◆ **Problem to work on**:
Your response should be the complete data, transcribed exactly.

◆ **Exercise material**:
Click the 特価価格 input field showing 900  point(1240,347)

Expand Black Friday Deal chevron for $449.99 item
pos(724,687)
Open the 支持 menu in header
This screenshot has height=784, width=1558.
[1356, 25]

◆ **Output below**:
Click the 特価価格 input field showing 900  point(1240,347)

Expand Black Friday Deal chevron for $449.99 item
pos(724,687)
Open the 支持 menu in header
This screenshot has height=784, width=1558.
[1356, 25]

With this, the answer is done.